With his trademark hat and an ironclad policy that the customer rules, he built the run-down shop into a chain of 410 stores that did $1.6 billion in sales last year.
Les Schwab tire shops with their red-and-yellow signs are fixtures in small communities, and some big ones, across the West.
"I never thought I'd do $1 million in sales, so I've been 1,000 times more successful than I ever thought I'd be," Mr. Schwab told The Associated Press in 2003.
The privately held company employs 7,000 people and sells 6 million truck and car tires annually. The company said family members will continue to run it.
Until about a decade ago, Mr. Schwab appeared in nearly every commercial for his company, making him one of the best-known faces in the West and fixing himself in the region's collective consciousness.
Employees wear their hair short and sprint to customers' cars when they pull in.

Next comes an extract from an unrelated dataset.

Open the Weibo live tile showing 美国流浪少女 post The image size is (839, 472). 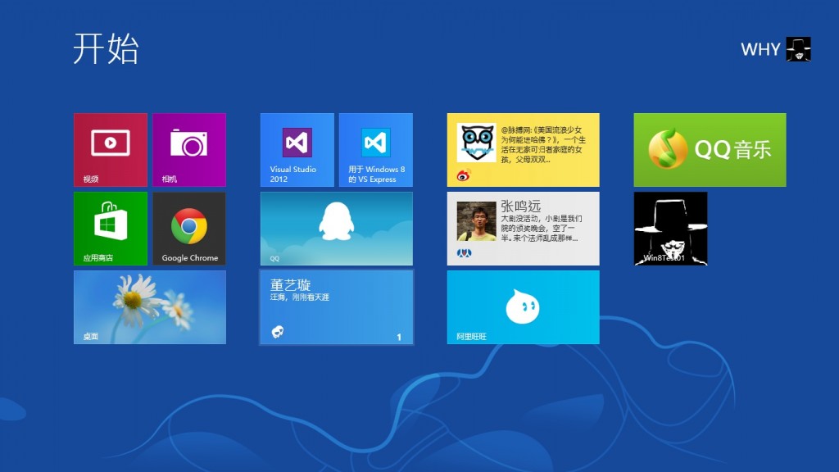(523, 149)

In 1963, Mr. Schwab started the "Free Beef in February" promotion to boost sales during the slow winter months. Customers who buy four tires still get $15 in free beef.
Mr. Schwab's success came the hard way.
Born on a hardscrabble homestead in Crook County near Bend, he grew up in a two-room shack at a nearby logging camp, where he attended grade school in a converted boxcar with "crooked windows cut in the side."
His mother died of pneumonia when he was 15 and his father, an alcoholic, was found dead in front of a bar just before his 16th birthday.
An aunt and uncle offered to take him in, but he rented a room at a Bend boarding house for $15 a month and delivered newspapers for The Oregon Journal while struggling to finish high school.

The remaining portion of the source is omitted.